- **PROBLEMA ASSEGNATO 1**: Riscrivi la parte del testo sulla visita del Papa compresa tra "Il programma di" e "oltre 300.000 persone.", estremi inclusi, mettendo "profughi" al posto di "rifugiati".
- **PROBLEMA ASSEGNATO 2**:
Rispondi a queste domande sul testo sulla visita del Papa:
(a) Quale anniversario del Primo Concilio di Nicea si commemora a Iznik?
(b) Quanti sono i cattolici secondo il testo?
(c) Quante persone furono sfollate a causa dell'esplosione del porto di Beirut del 2020?
- **PROBLEMA ASSEGNATO 3**:
Queste affermazioni concordano con il testo sulla visita del Papa? Per ciascuna rispondi sì o no e cita le parole del testo che lo stabiliscono.
(a) La Turchia riconosce lo status ecumenico del Patriarca Bartolomeo I.
(b) Il Libano ha una popolazione di circa 6 milioni di persone.
(c) Nel 1927 i cristiani di Istanbul erano 70 mila.

--- FONTE ---

La visita di quattro giorni in Turchia porterà il Papa anche a Istanbul e nella città nord-occidentale di Iznik, l’antica città di Nicea per partecipare alla commemorazione per il 1700° anniversario del Primo Concilio di Nicea, un appuntamento storico per celebrare i primi leader cristiani che concordarono le dottrine fondamentali della fede. La sua ultima tappa sarà sempre a Istanbul, dove è prevista la partecipazione a una preghiera ecumenica con il Patriarca Ecumenico Bartolomeo I, guida spirituale di circa 300 milioni di cristiani ortodossi in tutto il mondo. La Turchia non riconosce lo status ecumenico del Patriarca, sostenendo che egli ricopra solo il ruolo di capo della comunità greco-ortodossa turca, in linea con il Trattato di Losanna del 1923 che Ankara ha sempre interpretato in maniera molto restrittiva per soffocare le espressioni delle minoranze che secondo la dottrina kemalista della turchizzazione e sunnizzazione forzata erano costrette a celare la loro identità non turca e non sunnita. La Turchia sostiene che il riconoscimento dell’autorità ecumenica violerebbe la sua sovranità.
Il programma di Papa Leone include anche incontri interreligiosi con leader musulmani, incontri con i leader delle chiese locali e quel che resta delle comunità cristiane di Istanbul ridotta alle 70 mila unità rispetto alle 136.000 nel 1927, una comunità in costante calo se si pensa che nel XIX la sola città sul Bosforo era abitata per il 48,4% da cristiani e che in tutta l’anatolia rappresentavano il 16,6% dell’intera popolazione, comunità ora ridotta all’0,1% e i cattolici sono circa 50 mila. Poi sarà la volta del Libano, un paese dalla permanente instabilità con una popolazione di circa 6 milioni di persone, di cui oltre 1 milione sono rifugiati. «L’amato e sofferente Libano resta al centro delle nostre preghiere», ha detto il Papa nel quinto anniversario dell’esplosione del porto di Beirut del 2020 in Libano, che causò lo sfollamento di oltre 300.000 persone.

--- VOCI ---

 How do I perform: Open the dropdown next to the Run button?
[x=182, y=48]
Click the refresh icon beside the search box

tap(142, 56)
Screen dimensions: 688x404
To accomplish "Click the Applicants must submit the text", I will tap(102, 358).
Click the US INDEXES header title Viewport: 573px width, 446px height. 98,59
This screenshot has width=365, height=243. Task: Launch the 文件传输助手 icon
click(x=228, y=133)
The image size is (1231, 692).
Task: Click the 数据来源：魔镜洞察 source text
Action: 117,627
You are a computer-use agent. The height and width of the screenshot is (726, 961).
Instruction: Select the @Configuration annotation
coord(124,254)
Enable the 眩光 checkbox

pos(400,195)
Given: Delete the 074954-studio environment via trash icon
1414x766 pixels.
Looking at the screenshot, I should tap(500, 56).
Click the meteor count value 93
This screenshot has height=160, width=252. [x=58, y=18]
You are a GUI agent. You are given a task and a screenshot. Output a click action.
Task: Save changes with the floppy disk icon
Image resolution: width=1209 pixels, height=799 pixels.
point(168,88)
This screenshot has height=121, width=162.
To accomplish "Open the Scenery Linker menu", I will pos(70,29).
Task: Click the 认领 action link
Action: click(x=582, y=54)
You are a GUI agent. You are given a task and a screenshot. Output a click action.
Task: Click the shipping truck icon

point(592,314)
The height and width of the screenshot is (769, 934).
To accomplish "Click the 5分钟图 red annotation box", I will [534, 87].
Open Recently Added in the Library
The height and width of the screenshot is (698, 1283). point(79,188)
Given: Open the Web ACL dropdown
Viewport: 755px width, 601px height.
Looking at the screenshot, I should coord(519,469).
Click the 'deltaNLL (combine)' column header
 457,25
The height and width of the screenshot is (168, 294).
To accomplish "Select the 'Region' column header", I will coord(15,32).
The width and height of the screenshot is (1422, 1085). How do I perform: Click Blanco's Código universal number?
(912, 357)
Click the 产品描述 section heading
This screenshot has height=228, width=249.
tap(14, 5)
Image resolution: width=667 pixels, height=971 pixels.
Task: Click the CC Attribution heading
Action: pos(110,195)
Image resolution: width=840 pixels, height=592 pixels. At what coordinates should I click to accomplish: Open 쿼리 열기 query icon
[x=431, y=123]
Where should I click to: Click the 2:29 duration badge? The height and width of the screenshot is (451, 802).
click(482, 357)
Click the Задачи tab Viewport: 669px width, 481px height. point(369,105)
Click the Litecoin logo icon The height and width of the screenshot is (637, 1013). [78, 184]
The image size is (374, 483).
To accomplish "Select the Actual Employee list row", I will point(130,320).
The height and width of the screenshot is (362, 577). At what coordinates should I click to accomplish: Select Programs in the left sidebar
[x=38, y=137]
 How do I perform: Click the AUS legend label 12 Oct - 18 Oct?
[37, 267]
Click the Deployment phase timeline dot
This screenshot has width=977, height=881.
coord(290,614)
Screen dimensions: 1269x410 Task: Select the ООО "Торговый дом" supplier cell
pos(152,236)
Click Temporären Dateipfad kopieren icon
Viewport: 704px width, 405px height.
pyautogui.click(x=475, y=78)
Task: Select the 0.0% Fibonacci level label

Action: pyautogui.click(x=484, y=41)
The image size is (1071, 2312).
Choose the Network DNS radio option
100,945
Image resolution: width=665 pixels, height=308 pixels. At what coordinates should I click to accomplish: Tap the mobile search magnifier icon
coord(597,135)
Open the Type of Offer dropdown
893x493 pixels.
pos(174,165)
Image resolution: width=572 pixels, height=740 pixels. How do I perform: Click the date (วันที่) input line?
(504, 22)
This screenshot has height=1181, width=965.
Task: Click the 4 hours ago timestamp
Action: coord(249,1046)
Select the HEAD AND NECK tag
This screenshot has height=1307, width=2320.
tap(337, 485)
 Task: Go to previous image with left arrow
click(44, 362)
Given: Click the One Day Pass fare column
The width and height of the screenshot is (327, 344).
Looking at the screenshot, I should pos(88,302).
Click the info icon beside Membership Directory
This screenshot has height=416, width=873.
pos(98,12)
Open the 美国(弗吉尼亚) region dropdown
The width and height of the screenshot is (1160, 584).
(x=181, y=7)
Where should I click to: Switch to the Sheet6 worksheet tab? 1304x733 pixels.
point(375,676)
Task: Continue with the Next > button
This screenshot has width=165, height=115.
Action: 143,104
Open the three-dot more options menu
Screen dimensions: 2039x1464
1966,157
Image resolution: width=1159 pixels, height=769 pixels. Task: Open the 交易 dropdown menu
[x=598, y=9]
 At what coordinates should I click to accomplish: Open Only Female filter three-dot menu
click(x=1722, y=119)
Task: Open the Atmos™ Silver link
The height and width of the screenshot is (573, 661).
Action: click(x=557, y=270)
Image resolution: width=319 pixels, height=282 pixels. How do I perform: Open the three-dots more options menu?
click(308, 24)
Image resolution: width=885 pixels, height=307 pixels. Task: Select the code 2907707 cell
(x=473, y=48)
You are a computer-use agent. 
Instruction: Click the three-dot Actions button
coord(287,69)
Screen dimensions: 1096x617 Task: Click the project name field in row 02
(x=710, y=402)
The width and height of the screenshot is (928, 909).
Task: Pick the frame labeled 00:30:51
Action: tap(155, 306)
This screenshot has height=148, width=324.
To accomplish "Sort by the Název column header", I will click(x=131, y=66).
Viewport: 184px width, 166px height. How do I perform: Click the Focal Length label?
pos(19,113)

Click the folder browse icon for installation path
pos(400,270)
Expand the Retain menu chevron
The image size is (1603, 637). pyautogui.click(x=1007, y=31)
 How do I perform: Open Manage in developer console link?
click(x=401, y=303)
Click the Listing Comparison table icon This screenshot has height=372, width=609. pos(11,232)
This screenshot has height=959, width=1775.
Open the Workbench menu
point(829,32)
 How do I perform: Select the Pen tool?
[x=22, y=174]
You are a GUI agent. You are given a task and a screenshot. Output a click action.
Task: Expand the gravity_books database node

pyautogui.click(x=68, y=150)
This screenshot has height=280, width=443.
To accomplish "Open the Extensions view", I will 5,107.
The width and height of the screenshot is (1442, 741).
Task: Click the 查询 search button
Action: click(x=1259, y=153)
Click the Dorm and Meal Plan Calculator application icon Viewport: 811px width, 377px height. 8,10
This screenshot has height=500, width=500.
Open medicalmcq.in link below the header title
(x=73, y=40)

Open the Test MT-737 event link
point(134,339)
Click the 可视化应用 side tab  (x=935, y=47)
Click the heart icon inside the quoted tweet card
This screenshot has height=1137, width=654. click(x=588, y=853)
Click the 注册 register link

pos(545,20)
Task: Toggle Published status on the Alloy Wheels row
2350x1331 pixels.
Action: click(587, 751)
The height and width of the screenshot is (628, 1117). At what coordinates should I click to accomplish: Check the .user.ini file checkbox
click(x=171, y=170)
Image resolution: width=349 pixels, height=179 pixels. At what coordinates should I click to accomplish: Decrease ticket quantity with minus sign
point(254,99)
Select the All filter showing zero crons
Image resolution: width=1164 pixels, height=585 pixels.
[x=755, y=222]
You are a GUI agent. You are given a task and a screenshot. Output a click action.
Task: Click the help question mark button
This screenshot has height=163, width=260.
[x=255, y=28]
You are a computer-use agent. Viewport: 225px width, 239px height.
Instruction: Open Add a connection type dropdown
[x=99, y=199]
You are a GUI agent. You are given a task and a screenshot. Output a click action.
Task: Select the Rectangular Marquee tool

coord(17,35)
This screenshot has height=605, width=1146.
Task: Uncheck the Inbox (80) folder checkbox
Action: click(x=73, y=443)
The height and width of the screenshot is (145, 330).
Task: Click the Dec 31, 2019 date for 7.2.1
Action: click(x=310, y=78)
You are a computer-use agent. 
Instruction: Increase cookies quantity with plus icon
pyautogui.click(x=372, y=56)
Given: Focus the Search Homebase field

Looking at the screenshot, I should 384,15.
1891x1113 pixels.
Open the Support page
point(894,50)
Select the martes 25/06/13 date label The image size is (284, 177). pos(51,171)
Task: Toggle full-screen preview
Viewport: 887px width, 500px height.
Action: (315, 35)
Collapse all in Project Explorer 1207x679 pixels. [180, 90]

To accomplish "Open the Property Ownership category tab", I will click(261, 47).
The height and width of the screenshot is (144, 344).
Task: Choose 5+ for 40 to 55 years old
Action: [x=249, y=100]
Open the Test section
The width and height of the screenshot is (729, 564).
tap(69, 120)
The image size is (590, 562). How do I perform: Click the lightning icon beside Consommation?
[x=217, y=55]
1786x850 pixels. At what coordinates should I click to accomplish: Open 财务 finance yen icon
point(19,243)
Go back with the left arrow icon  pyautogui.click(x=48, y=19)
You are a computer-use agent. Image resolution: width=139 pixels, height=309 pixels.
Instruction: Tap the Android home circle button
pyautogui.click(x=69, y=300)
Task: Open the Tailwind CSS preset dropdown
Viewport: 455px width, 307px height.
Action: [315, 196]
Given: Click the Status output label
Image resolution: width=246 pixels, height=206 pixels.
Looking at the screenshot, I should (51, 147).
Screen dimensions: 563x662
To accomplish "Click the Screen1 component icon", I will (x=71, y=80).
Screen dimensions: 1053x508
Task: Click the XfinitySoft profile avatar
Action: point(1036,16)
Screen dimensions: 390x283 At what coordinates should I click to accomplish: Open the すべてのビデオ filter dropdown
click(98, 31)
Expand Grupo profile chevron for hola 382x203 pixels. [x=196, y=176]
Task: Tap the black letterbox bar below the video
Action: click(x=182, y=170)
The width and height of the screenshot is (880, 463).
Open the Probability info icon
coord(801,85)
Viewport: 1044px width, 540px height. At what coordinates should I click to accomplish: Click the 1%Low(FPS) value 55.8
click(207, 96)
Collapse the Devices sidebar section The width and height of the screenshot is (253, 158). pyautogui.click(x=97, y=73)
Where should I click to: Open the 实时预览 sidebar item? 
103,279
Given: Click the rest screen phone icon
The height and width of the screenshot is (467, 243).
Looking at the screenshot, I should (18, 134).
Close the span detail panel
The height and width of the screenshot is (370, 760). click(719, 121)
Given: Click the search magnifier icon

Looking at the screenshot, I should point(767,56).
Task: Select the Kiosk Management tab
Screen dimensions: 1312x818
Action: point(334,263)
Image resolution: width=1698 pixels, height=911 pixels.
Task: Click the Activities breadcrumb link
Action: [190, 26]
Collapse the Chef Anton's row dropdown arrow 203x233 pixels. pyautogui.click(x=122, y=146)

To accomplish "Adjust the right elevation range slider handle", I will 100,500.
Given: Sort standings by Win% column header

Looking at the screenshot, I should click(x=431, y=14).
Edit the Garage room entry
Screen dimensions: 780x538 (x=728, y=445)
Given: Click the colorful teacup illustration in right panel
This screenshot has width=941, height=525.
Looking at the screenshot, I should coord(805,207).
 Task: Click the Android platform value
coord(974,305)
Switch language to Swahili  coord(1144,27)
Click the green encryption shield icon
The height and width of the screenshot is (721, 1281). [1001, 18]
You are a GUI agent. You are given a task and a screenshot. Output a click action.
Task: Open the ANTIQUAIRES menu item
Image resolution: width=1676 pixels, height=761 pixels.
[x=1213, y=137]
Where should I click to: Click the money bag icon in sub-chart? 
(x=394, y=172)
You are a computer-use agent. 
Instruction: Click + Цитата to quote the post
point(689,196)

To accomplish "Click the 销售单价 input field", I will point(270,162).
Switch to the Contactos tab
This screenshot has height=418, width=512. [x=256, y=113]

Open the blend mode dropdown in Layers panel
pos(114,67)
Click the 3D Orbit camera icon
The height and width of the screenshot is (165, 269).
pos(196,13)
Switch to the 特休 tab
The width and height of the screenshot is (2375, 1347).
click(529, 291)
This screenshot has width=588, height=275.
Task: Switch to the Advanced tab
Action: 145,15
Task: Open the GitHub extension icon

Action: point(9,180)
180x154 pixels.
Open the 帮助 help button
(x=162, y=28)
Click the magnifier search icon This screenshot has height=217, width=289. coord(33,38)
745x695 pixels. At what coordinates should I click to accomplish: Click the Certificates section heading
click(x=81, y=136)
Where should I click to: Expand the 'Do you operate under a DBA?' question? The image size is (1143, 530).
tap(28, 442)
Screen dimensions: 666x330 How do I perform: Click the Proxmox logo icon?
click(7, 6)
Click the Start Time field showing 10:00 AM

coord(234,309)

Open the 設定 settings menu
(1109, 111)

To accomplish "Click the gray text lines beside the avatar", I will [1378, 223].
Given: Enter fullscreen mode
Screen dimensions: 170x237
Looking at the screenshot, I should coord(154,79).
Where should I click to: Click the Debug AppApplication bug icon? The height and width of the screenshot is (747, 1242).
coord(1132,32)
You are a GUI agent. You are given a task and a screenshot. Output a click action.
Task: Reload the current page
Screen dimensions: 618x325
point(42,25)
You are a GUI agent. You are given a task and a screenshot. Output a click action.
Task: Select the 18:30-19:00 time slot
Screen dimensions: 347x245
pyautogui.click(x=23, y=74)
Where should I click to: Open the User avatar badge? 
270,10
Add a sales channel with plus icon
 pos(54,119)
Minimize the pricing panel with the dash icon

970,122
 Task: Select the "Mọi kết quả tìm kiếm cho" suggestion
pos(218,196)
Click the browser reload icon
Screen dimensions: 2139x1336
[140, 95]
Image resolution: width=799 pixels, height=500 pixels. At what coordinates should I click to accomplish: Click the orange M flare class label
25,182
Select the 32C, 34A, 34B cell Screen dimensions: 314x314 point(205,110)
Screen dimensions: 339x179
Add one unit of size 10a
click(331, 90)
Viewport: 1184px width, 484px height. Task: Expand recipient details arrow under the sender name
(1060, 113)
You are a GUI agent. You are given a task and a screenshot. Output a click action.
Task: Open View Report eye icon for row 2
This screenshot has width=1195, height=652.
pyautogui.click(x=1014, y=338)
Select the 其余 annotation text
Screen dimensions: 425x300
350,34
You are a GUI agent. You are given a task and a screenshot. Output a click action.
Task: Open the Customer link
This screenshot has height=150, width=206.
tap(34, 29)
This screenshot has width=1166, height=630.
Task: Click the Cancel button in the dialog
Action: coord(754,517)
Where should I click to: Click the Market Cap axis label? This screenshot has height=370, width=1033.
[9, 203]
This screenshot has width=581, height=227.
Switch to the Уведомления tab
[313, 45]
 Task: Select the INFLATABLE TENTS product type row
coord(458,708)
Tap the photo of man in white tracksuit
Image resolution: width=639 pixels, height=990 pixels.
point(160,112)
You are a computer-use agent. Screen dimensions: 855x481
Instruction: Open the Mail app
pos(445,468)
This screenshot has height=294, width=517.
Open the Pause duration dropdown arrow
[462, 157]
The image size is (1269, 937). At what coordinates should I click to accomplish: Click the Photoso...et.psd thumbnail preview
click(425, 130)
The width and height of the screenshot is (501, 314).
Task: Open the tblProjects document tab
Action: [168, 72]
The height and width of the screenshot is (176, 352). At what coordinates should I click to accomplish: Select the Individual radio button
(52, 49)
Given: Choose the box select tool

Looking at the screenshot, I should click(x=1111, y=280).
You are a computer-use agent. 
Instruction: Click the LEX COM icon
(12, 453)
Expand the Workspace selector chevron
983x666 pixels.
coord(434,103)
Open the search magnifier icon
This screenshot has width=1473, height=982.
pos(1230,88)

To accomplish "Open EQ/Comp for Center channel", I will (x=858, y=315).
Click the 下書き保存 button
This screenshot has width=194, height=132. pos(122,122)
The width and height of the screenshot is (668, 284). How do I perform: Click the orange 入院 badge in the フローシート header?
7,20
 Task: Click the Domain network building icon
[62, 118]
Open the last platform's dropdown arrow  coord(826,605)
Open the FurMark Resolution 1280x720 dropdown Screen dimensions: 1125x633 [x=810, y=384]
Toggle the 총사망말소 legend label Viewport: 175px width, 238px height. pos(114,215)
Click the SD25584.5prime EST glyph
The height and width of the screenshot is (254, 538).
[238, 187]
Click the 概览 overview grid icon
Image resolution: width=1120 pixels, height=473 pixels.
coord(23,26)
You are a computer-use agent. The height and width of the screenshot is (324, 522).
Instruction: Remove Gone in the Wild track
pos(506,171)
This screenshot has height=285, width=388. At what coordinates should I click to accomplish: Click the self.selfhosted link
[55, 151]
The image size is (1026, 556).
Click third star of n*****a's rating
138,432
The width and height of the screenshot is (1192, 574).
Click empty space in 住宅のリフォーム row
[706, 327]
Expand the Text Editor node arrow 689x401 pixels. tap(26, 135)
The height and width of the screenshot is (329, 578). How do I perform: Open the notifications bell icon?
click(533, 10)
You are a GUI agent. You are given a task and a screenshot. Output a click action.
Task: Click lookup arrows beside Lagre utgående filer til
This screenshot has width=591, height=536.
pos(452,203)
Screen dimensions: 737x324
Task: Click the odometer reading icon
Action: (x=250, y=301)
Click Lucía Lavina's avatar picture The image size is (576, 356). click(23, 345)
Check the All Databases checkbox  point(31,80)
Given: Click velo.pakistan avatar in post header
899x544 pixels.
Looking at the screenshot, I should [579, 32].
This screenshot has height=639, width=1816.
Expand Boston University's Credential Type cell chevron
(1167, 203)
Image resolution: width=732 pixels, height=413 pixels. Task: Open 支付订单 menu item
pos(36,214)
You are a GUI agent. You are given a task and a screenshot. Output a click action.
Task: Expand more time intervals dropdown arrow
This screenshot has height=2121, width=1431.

---

- **RISULTATO 1**:
Il programma di Papa Leone include anche incontri interreligiosi con leader musulmani, incontri con i leader delle chiese locali e quel che resta delle comunità cristiane di Istanbul ridotta alle 70 mila unità rispetto alle 136.000 nel 1927, una comunità in costante calo se si pensa che nel XIX la sola città sul Bosforo era abitata per il 48,4% da cristiani e che in tutta l’anatolia rappresentavano il 16,6% dell’intera popolazione, comunità ora ridotta all’0,1% e i cattolici sono circa 50 mila. Poi sarà la volta del Libano, un paese dalla permanente instabilità con una popolazione di circa 6 milioni di persone, di cui oltre 1 milione sono profughi. «L’amato e sofferente Libano resta al centro delle nostre preghiere», ha detto il Papa nel quinto anniversario dell’esplosione del porto di Beirut del 2020 in Libano, che causò lo sfollamento di oltre 300.000 persone.

- **RISULTATO 2**:
(a) Il 1700° anniversario.
(b) Circa 50 mila.
(c) Oltre 300.000 persone.

- **RISULTATO 3**:
(a) No: "La Turchia non riconosce lo status ecumenico del Patriarca".
(b) Sì: "una popolazione di circa 6 milioni di persone".
(c) No: "ridotta alle 70 mila unità rispetto alle 136.000 nel 1927".